**SOURCE RECORDS**
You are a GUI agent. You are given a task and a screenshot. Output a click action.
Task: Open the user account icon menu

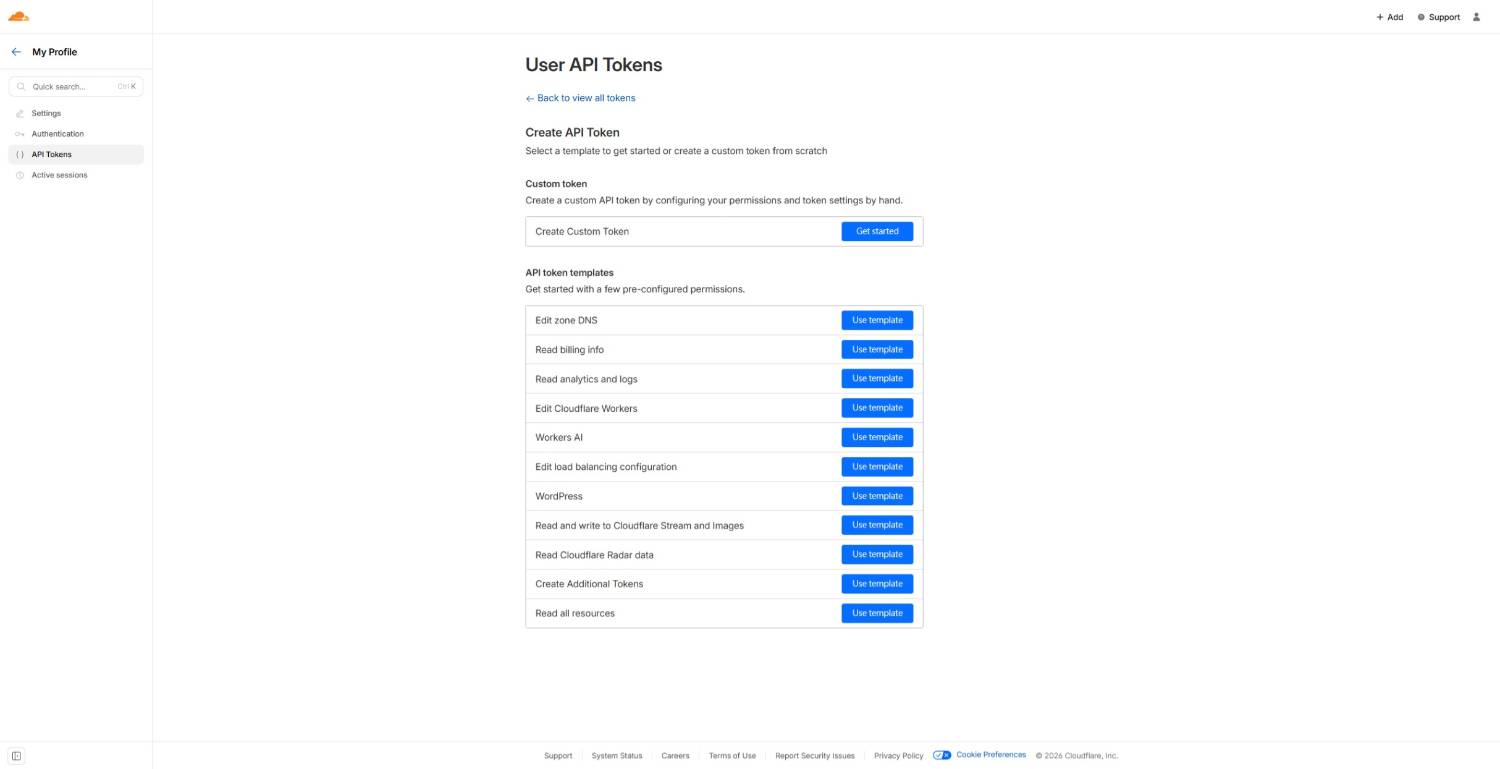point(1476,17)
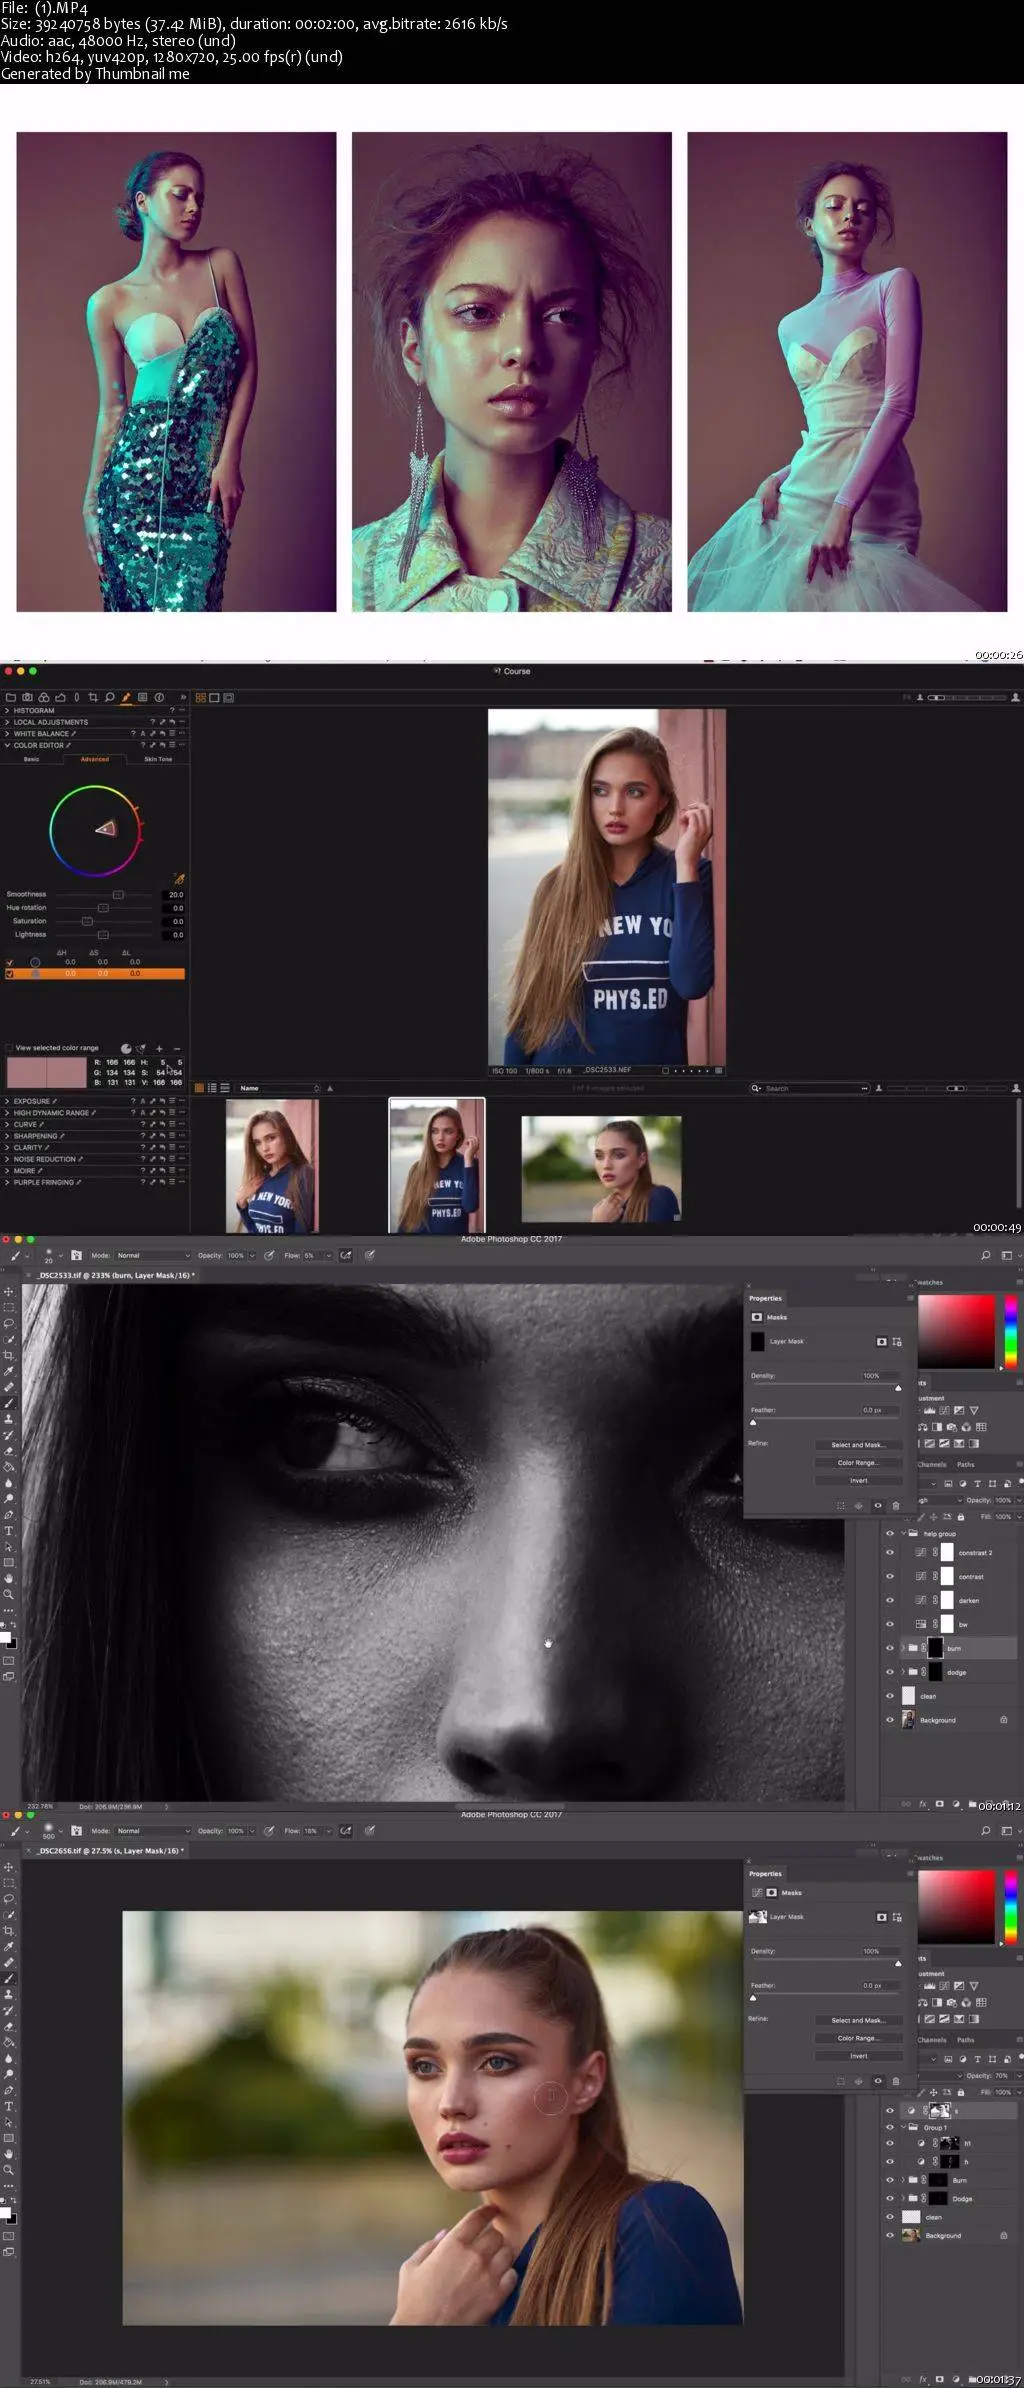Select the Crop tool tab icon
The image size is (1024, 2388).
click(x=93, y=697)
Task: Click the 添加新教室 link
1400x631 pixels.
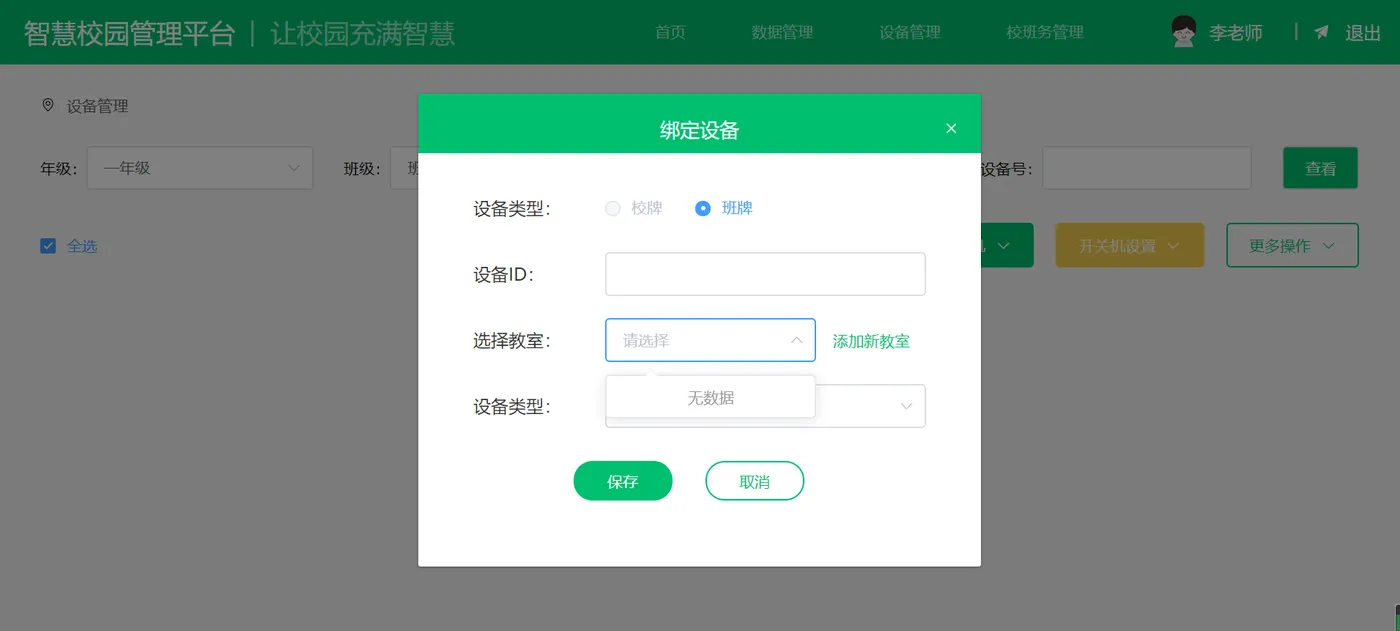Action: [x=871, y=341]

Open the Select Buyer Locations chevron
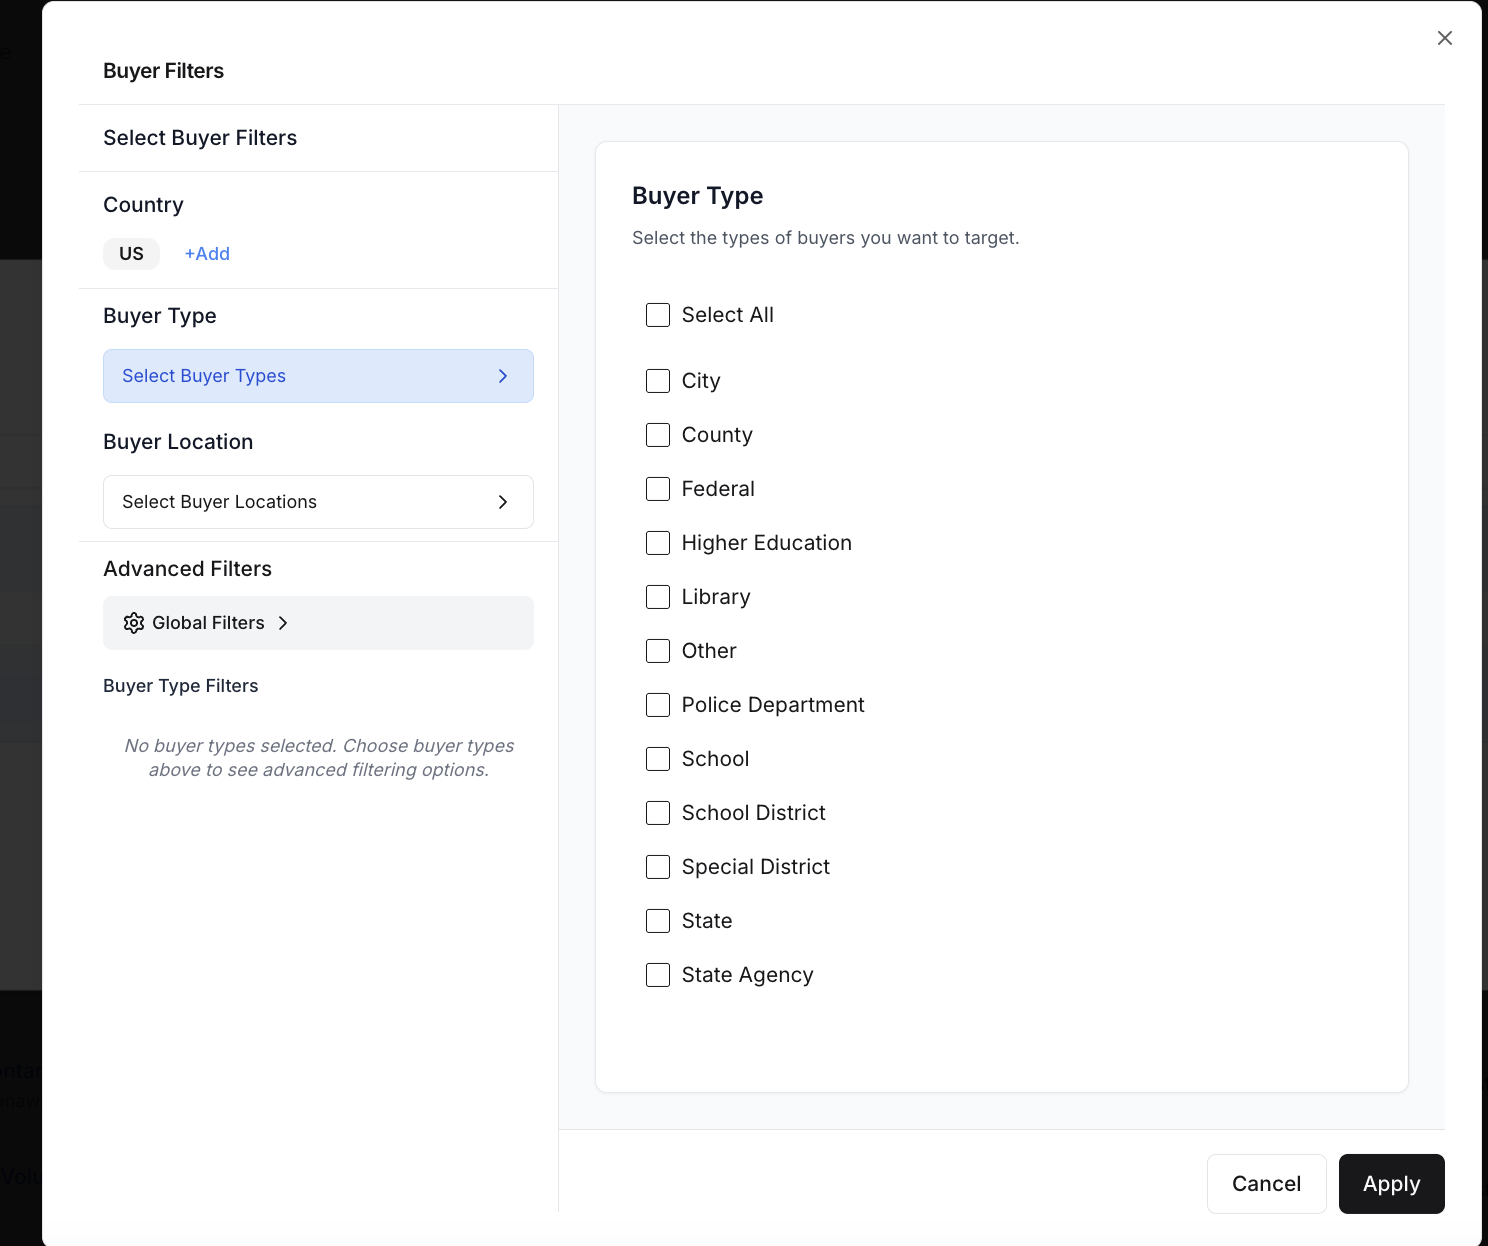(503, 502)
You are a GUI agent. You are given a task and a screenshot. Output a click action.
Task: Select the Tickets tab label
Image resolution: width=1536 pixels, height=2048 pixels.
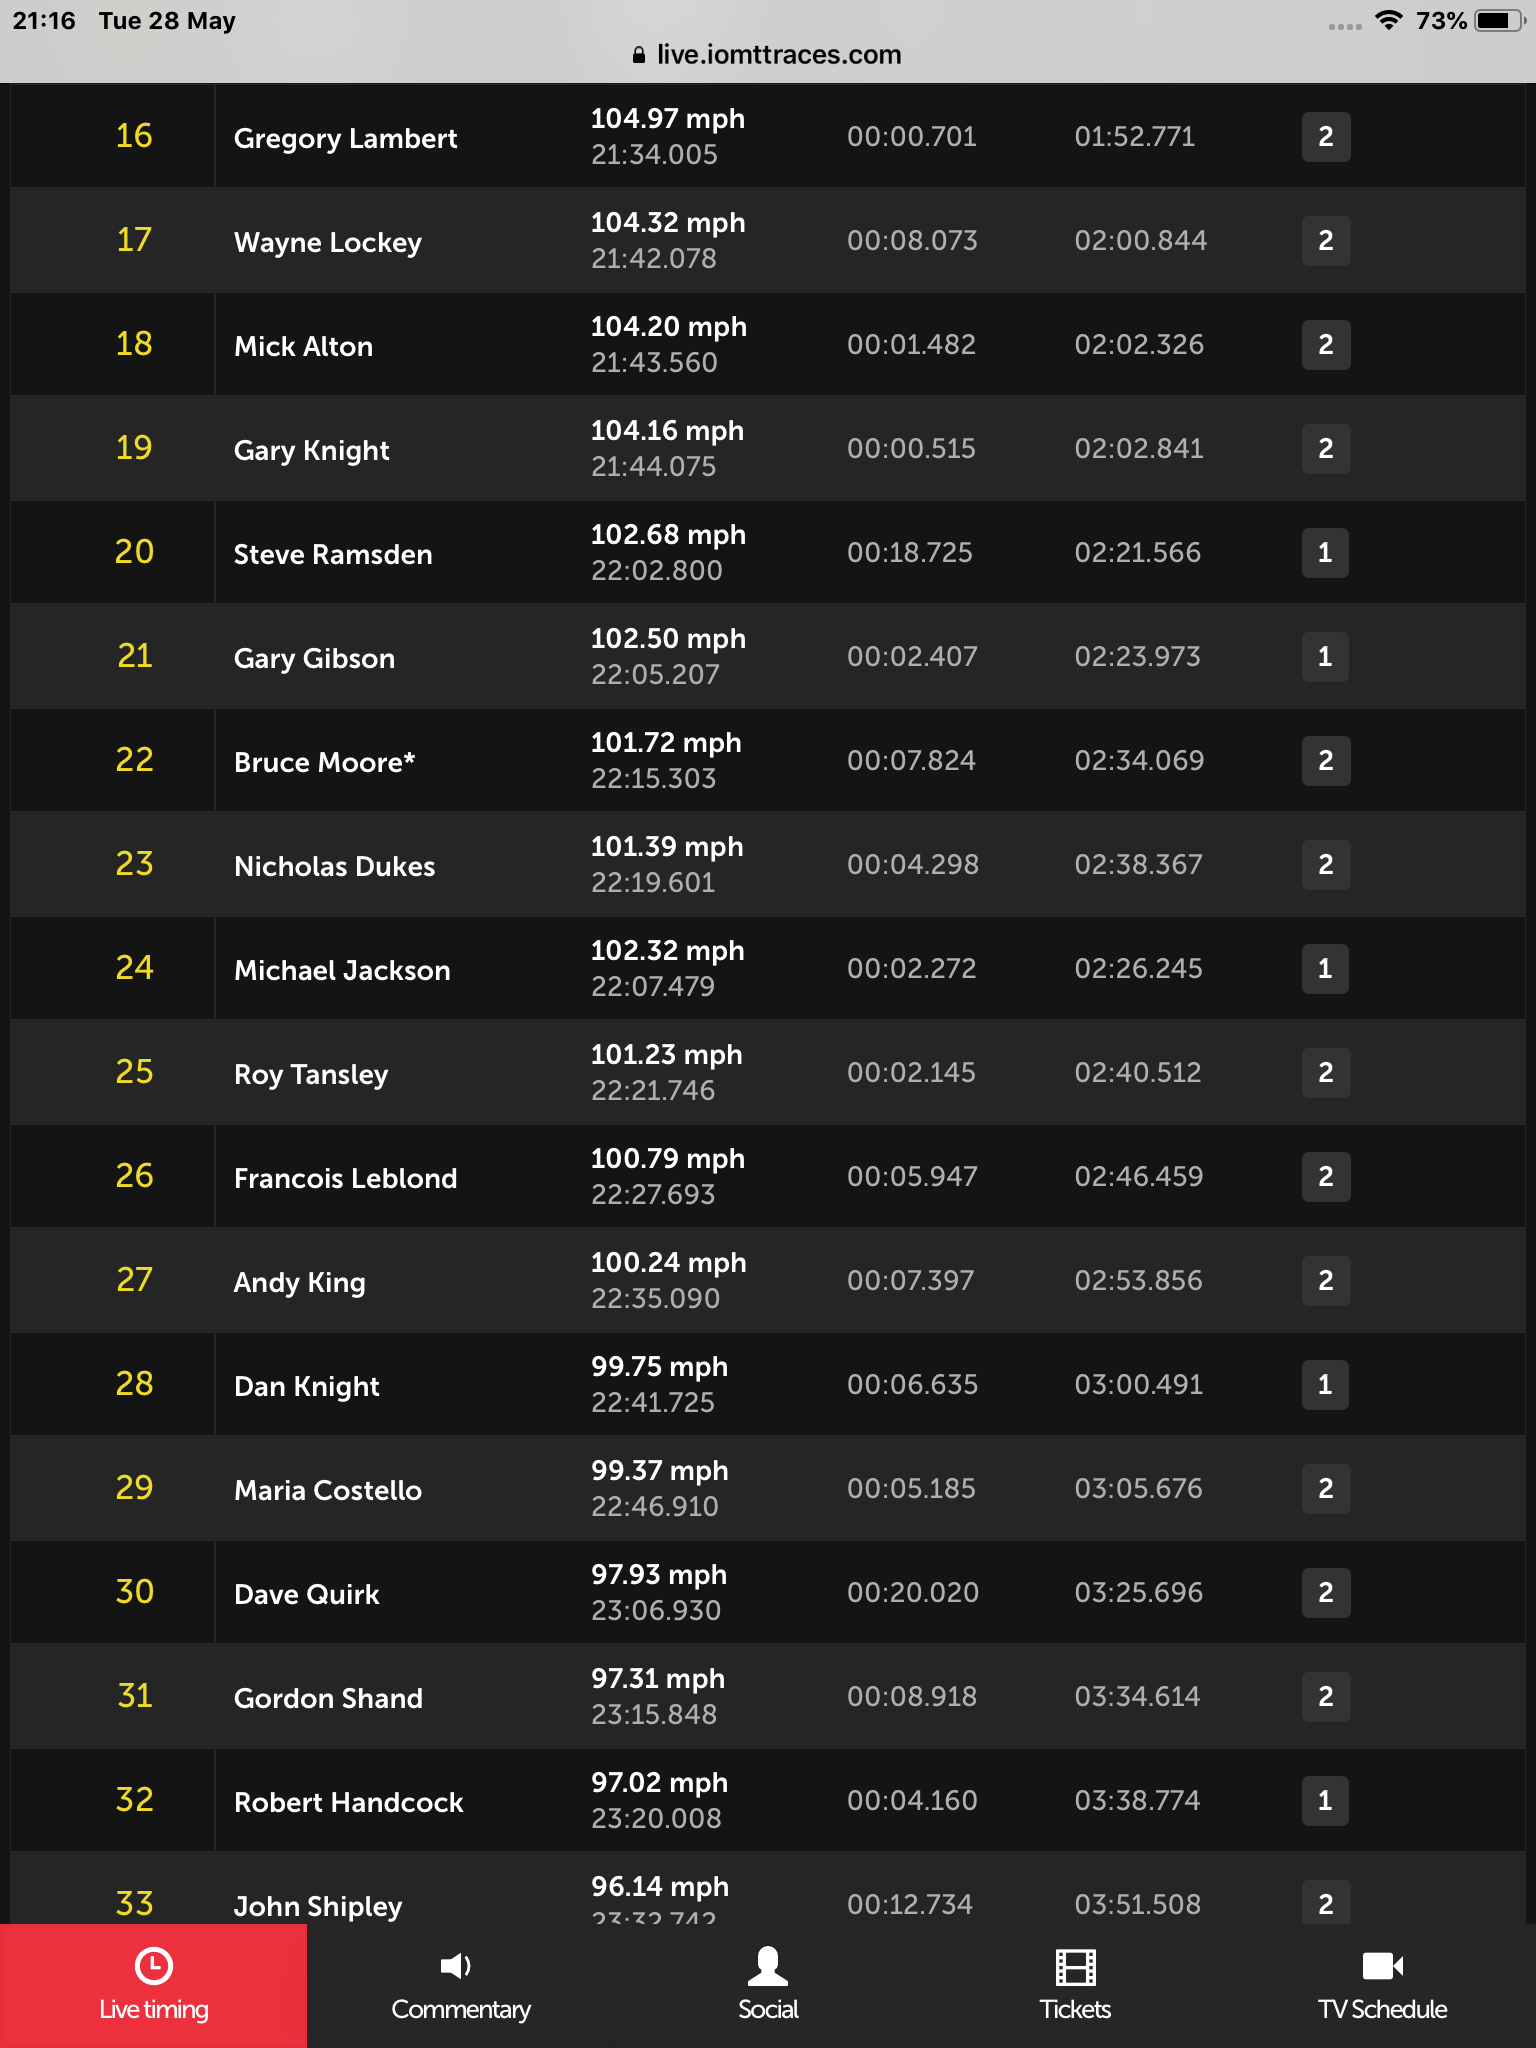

**ABOUT THIS TASK**
Write out exactly the lines from the line that contains "Task: Select the Tickets tab label" to the last line of the material above, both included; pictures do not belong in the copy.

**WRITTEN ANSWER**
Task: Select the Tickets tab label
Image resolution: width=1536 pixels, height=2048 pixels.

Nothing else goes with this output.